August 14, 2019 -Zachary Danziger, Ph.D., assistant professor in Florida International University’s Biomedical Engineering Department, received a five-year R01 grant from the National Institutes of Neurological Disorders and Stroke (NINDS) of the National Institutes of Health (NIH). This approximately 1.6 Million USD entitled “An Intracortical Brain-Computer Interface Model for High-Efficiency Development of Closed-Loop Neural Decoding Algorithms” will aid his research in developing advanced Brain-Computer Interfaces and puts him into a select group of RO1 funded researchers in the country. A unique aspect of the work is the novel experimental paradigm; human subjects will interact in real-time with a dynamic model of brain activity, created with modern machine learning tools, to allow his lab to evaluate and optimize algorithms designed understand a user’s basic intentions from their brain signals.

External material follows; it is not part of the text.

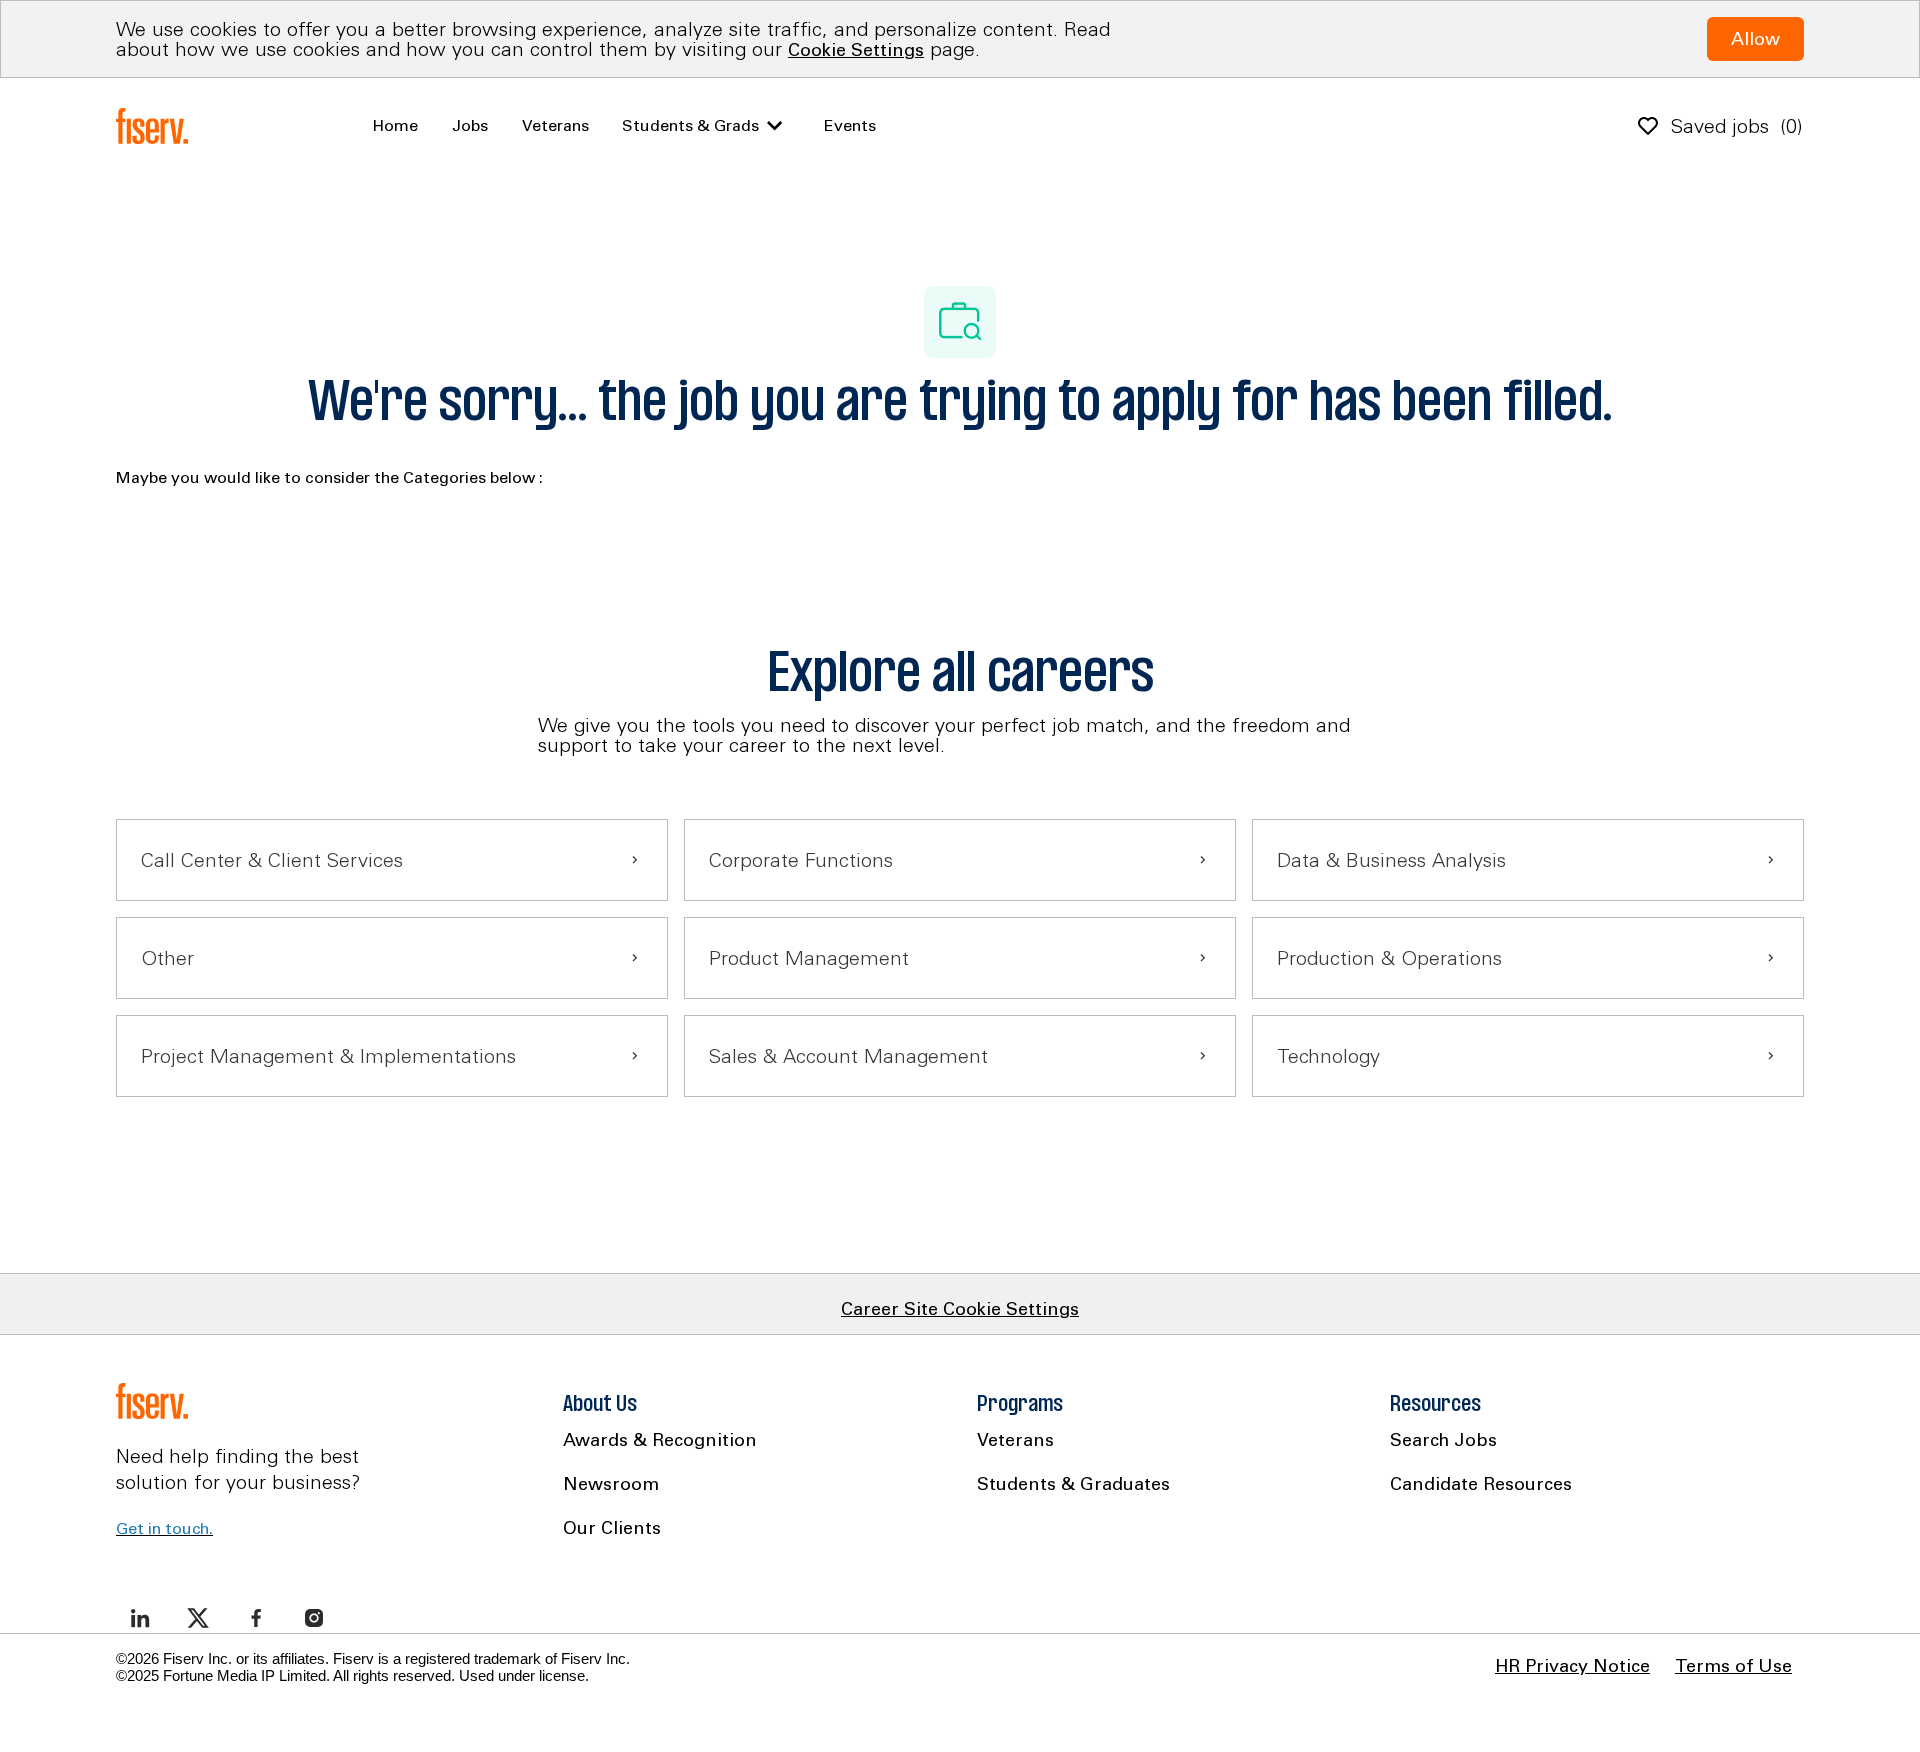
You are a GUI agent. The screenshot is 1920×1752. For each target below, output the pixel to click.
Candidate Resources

An intracortical brain-computer interface (iBCI) is used to record electrical signals directly from a person’s brain, predict their intention from those signals, then control an assistive device (e.g., a computer cursor, prosthetic limb, or powered wheelchair) according to those intentions. This technology enables severely paralyzed people to interact with the world. However, designing robust algorithms to extract intent from recordings of single neurons is extremely challenging, in large part because of the very limited access to humans, or even monkeys, from whom these invasive recordings can be made. The proposed work will develop a tool that scientists can use to design, test, and optimize the sophisticated computer programs that translate brain signals into device instructions without having to implant electrodes into a person’s brain until the program is completed and rigorously tested. This tool could increase the pace of discovery and development of brain-computer interfaces.
Dr. Danziger’s group will develop a model iBCI system that generates real-time biomimetic neural data by capturing the high-degree-of-freedom finger movements of able-bodied human subjects. To accomplish this, they will construct a modular recurrent neural network (RNN). The RNN will first be trained to predict the motor cortex activity of a monkey from the monkey’s own finger kinematics. Once the modular RNN is trained, its weights will be fixed and human finger kinematics will be used as the RNN inputs, which will generate subject-controlled emulated neural activity. The emulated neural activity will be passed to iBCI decoding algorithms that control computer cursors or other physical devices, allowing human subjects to interact directly with decoders in real time, closed-loop conditions. This model system will be low cost and noninvasive, making it possible to rapidly test and design novel iBCI decoders.
The project will be executed in close collaboration with non-human primate intracortical microelectrode array data expert Dr. Lee Miller at Northwestern University and machine-learning expert consultant Dr. Mathis from Harvard University.